Gli abbonamenti digitali sono diventati una spesa fissa per molte famiglie. Adobe Creative Cloud, Microsoft 365 e Spotify accumulano aumenti di prezzo che raddoppiano l'inflazione, portando una famiglia media a sborsare quasi 1.000 euro all'anno, secondo Statista. Tuttavia, la maggior parte degli utenti può soddisfare le proprie esigenze senza pagare un centesimo.
Sostituti funzionali che non richiedono portafoglio 💸
Per l'editing di immagini, GIMP e Krita rivaleggiano con Photoshop senza costi. In ambito office, LibreOffice apre e modifica file di Microsoft Office con elevata compatibilità. Per la musica, Spotify ha concorrenti gratuiti come YouTube Music (con pubblicità) o piattaforme come Free Music Archive. Persino nel design vettoriale, Inkscape offre strumenti che coprono il 90% delle attività di Illustrator. La migrazione richiede tempo, ma il risparmio è reale.

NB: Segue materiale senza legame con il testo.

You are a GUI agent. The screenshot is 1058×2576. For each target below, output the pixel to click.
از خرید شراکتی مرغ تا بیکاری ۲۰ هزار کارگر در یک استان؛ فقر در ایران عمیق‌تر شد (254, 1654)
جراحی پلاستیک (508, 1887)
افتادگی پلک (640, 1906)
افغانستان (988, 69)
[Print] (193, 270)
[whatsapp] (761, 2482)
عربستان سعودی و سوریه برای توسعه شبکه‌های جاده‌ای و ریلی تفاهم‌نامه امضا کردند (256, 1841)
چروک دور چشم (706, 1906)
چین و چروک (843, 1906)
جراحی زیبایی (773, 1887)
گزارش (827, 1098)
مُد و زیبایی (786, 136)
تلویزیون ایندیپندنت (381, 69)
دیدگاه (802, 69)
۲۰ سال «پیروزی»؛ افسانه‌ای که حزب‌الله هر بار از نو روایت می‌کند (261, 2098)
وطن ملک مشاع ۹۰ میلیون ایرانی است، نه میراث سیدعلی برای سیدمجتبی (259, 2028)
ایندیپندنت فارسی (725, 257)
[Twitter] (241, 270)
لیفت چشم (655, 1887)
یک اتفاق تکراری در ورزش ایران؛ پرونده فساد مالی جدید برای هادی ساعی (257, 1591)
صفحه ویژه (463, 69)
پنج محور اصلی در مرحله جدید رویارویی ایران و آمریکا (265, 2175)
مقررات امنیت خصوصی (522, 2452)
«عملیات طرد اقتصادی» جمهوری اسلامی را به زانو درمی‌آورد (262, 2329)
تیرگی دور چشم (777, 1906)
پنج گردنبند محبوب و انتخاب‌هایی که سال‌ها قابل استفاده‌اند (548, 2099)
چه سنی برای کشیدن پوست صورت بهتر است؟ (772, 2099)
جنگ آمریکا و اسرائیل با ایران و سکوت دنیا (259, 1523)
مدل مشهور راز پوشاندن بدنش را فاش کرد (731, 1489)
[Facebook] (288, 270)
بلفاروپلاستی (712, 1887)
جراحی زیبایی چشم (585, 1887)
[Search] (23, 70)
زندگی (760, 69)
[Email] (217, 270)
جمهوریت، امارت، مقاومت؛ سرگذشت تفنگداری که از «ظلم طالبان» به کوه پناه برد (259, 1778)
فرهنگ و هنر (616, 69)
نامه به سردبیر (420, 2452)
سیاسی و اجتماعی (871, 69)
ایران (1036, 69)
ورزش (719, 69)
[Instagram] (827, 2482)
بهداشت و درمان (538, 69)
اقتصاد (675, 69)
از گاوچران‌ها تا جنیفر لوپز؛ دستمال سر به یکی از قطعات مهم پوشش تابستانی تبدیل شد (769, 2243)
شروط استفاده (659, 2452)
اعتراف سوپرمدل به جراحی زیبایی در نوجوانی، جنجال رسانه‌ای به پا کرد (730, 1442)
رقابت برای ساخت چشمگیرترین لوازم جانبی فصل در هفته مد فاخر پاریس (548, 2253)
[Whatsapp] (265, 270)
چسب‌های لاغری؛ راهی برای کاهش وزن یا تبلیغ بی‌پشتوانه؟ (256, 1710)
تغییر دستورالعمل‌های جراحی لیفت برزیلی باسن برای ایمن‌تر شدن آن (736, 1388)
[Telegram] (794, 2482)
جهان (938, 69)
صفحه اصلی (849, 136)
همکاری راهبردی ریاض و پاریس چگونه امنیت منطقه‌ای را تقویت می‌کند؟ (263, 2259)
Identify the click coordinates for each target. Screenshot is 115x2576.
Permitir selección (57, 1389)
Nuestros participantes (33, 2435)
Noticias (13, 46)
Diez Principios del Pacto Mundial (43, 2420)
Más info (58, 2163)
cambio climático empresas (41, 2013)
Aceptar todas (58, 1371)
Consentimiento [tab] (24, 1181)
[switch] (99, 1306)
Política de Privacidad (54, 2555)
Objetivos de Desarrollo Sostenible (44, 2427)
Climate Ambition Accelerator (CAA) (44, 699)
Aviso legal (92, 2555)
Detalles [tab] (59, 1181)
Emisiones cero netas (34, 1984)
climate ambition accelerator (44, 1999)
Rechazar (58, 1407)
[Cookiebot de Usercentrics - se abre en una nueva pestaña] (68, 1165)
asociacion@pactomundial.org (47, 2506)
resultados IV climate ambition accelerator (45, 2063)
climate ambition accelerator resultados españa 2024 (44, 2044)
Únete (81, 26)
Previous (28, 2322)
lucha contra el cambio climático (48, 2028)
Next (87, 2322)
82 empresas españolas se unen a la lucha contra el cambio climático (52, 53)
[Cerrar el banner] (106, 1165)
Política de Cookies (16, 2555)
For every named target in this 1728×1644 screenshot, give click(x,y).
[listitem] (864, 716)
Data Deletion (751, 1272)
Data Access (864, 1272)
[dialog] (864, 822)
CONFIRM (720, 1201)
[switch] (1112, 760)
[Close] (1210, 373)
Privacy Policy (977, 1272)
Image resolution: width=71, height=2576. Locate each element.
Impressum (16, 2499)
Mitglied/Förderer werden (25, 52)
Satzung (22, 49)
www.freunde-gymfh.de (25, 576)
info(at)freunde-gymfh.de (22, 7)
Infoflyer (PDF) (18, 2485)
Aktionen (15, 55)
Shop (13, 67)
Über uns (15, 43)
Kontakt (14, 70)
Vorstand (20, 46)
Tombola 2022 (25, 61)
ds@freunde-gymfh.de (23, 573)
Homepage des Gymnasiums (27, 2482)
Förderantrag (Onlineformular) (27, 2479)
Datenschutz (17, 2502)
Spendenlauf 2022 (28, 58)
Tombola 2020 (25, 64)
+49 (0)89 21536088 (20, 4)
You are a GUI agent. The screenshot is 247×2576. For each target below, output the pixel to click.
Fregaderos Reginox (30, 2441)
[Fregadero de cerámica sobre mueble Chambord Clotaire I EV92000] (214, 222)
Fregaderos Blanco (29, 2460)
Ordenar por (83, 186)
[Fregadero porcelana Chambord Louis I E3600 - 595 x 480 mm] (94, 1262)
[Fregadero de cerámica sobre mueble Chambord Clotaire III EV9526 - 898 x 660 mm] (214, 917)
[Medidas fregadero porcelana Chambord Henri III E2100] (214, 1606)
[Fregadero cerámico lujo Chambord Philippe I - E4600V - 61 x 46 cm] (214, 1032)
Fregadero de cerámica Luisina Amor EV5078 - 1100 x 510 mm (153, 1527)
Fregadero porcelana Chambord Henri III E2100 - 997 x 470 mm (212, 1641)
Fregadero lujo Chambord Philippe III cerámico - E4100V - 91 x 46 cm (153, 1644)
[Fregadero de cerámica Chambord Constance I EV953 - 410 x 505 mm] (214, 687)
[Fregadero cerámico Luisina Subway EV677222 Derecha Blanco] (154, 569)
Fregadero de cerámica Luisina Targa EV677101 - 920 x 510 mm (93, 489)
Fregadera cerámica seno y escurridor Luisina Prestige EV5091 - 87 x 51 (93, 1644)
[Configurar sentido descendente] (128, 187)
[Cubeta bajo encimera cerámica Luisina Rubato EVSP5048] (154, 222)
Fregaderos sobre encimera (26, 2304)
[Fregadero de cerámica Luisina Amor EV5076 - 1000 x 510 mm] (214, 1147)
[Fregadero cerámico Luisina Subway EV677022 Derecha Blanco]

Il club di chi paga per respirare 😅
Le aziende di software hanno scoperto che far pagare ogni mese è più redditizio che vendere una licenza singola. Ora paghiamo per modificare foto, ascoltare canzoni e persino per avere un elaboratore di testi. L'ironia è che, mentre loro aumentano i prezzi, su internet ci sono intere comunità che fanno la stessa cosa gratuitamente. Forse l'unica cosa di cui abbiamo realmente bisogno di pagare è la connessione per scaricare le alternative.